● Задание a: Определите, согласуются ли с текстом о празднике Федерации на Марсовом поле следующие утверждения: (i) по словам очевидца, в день Федерации на Марсовом поле плясали, несмотря на проливной дождь; (ii) вокруг епископа Отенского служили триста священников; (iii) король сидел на троне напротив алтаря Отечества. На каждое утверждение ответьте «да» или «нет» и приведите точную цитату из текста, которая это решает.

В какую историческую эпоху, у какого народа проявлялся такой порыв? Тэн ищет ему научного объяснения — и будет торжествовать, когда эта мечта о всеобщем братстве рухнет и уступит место междоусобной войне. Но достаточно того, что целый народ один день приветствовал конституцию, чтобы показать, какое страстное желание реформы он испытывал. Однако продолжаю цитату:
«Посреди Марсова поля, превращенного в колоссальный цирк, возвышается алтарь Отечества; вокруг расположены линейные войска и федерации департаментов; напротив него сидел король на троне с королевой и дофином, возле него принцы и принцессы на трибуне и Национальное собрание в амфитеатре. Двести священников в рясах, подпоясанных трехцветным кушаком, служили вокруг епископа Отенского; триста барабанов и тысяча двести музыкантов заиграли разом; сорок пушек принялись палить в один прием; четыреста тысяч виватов раздалось одновременно. Никогда еще не приложено было столько усилий, чтобы опьянить все чувства, чтобы возбудить нервную систему выше всякой меры…»
«В Париже, — пишет один очевидец, — я видел, как кавалеры ордена св. Людовика и полковые священники плясали на улице вместе со своими департаментскими земляками. На Марсовом поле, в день Федерации, несмотря на проливной дождь, первые прибывшие стали плясать; те, которые пришли позже, присоединились к ним и образовали хоровод, вскоре охвативший одну часть Марсова поля. Триста тысяч зрителей хлопают в такт в ладоши. На следующие дни на Марсовом поле и на улицах все еще плясали, пили, пели; на хлебном рынке был бал; на площади Бастилии тоже бал…»

● Задание b: Выпишите без изменений строки листинга от строки, содержащей «Given: Open Info link for Platform version», до строки, содержащей «pos(873,92)», включительно.

● Фрагмент листинга:
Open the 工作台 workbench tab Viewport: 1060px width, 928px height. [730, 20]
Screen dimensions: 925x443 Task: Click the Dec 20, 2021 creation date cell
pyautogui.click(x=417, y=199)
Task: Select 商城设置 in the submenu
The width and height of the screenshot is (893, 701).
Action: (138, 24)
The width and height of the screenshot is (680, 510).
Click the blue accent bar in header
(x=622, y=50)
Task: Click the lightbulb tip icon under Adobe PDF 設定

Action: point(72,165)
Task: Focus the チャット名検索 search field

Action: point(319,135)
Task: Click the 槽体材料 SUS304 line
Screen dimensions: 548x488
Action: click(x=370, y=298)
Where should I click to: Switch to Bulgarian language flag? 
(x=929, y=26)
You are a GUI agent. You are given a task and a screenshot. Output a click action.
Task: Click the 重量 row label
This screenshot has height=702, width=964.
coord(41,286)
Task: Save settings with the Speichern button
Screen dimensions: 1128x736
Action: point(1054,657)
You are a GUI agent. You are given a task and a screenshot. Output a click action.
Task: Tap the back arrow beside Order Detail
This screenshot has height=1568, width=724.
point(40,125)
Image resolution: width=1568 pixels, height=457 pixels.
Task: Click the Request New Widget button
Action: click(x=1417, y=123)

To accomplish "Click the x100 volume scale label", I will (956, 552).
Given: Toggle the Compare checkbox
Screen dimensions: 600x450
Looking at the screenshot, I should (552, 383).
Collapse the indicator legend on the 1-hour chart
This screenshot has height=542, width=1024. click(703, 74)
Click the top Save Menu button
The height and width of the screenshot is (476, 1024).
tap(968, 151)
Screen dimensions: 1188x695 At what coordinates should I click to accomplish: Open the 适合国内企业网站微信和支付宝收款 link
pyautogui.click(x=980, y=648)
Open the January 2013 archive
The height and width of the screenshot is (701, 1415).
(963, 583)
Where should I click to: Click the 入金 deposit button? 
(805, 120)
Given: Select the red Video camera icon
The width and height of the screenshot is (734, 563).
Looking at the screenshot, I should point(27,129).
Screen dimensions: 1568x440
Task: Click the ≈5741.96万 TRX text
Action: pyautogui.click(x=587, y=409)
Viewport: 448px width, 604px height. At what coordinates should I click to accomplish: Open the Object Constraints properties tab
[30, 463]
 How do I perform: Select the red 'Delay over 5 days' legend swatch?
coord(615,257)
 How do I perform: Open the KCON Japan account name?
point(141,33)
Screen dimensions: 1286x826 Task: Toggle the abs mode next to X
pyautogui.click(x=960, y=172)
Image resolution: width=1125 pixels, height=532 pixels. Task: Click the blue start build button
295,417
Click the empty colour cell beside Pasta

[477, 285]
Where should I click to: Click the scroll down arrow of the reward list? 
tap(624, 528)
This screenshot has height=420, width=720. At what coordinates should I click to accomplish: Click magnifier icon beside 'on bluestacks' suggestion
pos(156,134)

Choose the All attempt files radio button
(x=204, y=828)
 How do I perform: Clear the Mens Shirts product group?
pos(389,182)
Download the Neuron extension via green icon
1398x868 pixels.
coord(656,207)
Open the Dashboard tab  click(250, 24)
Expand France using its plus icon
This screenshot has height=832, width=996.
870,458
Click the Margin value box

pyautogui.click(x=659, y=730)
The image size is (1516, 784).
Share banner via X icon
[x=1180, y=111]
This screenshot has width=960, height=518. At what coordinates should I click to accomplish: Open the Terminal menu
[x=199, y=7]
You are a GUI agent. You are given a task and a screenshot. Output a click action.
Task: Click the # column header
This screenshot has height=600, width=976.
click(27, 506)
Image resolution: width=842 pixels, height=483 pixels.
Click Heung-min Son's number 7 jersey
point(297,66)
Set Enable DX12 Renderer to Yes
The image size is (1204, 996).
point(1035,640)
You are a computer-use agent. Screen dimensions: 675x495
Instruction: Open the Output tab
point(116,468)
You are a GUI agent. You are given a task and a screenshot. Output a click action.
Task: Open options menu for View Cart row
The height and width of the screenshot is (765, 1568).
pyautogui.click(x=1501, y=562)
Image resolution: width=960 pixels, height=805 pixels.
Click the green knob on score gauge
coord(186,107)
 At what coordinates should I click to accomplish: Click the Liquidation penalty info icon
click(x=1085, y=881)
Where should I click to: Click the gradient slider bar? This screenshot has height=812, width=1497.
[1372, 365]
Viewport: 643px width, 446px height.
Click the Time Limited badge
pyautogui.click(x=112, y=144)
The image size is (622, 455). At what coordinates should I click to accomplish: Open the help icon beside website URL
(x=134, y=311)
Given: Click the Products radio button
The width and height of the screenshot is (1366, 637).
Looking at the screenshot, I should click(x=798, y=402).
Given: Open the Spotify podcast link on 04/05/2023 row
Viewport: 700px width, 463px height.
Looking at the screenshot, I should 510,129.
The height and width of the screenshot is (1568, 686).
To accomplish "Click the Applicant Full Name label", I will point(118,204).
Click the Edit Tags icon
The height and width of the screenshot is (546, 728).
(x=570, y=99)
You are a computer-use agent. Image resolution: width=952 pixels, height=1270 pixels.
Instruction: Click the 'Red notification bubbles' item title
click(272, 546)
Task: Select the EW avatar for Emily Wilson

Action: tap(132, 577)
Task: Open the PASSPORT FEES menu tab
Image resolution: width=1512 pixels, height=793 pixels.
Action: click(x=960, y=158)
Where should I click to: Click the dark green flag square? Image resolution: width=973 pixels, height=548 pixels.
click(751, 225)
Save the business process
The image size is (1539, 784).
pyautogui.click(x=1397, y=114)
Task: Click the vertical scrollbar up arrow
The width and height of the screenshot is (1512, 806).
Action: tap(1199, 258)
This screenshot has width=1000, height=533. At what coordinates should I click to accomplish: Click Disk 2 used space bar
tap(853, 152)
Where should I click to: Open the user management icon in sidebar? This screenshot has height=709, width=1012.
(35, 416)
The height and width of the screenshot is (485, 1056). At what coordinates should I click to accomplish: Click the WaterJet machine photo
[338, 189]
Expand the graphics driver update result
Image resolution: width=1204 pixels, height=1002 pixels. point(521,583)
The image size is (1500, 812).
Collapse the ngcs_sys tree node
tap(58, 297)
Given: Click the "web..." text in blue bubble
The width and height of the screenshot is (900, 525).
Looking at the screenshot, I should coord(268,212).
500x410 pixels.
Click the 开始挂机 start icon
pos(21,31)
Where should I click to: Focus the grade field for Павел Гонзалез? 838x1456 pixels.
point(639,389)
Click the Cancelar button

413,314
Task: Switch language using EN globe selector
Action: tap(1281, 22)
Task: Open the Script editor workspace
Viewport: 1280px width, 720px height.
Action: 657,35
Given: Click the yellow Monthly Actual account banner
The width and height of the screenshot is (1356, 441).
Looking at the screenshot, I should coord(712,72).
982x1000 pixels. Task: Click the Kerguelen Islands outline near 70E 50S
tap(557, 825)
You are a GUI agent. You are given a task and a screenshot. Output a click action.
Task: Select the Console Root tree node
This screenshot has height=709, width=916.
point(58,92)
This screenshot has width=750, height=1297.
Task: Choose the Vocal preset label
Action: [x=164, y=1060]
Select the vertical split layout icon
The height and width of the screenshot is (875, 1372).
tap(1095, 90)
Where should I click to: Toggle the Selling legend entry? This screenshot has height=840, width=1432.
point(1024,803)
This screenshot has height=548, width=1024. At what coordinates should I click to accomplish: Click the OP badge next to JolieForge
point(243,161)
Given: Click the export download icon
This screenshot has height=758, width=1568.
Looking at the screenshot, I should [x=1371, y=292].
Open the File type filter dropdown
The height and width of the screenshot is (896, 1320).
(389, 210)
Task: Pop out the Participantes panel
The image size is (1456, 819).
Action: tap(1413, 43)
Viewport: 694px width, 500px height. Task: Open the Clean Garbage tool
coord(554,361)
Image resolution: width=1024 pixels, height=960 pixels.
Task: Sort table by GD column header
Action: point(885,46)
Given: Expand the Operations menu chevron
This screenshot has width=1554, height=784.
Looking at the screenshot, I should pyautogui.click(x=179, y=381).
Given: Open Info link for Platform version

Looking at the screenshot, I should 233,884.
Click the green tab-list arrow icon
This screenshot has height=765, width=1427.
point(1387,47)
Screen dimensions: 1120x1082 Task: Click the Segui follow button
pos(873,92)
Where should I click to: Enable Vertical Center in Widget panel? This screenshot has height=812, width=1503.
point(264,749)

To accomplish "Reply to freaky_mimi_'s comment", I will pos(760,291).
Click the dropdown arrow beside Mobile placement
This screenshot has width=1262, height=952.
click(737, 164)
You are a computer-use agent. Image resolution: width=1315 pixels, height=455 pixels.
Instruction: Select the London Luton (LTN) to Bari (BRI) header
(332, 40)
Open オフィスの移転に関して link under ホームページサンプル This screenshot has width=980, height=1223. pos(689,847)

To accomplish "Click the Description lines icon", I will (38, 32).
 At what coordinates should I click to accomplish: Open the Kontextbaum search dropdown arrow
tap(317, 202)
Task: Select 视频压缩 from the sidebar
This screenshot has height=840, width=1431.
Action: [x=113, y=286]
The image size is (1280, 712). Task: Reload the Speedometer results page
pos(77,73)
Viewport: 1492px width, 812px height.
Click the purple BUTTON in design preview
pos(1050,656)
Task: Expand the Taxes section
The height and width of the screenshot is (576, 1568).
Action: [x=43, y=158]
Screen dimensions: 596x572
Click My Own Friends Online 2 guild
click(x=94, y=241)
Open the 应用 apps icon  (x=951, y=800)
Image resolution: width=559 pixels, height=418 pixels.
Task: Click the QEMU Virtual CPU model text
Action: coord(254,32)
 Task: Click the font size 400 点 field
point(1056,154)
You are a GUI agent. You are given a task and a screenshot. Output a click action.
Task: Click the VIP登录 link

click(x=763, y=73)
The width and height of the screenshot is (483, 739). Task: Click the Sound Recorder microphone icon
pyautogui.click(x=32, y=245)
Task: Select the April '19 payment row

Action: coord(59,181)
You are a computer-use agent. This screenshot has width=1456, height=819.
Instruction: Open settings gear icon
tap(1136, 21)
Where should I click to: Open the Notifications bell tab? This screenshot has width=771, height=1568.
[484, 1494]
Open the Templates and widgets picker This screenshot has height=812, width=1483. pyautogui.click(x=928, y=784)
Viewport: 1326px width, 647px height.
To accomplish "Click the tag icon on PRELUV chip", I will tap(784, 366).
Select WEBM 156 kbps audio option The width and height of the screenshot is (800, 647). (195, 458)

● Ответ a:
(i) Да: «На Марсовом поле, в день Федерации, несмотря на проливной дождь, первые прибывшие стали плясать».
(ii) Нет: «Двести священников в рясах, подпоясанных трехцветным кушаком, служили вокруг епископа Отенского».
(iii) Да: «вокруг расположены линейные войска и федерации департаментов; напротив него сидел король на троне с королевой и дофином».

● Ответ b:
Given: Open Info link for Platform version

Looking at the screenshot, I should 233,884.
Click the green tab-list arrow icon
This screenshot has height=765, width=1427.
point(1387,47)
Screen dimensions: 1120x1082 Task: Click the Segui follow button
pos(873,92)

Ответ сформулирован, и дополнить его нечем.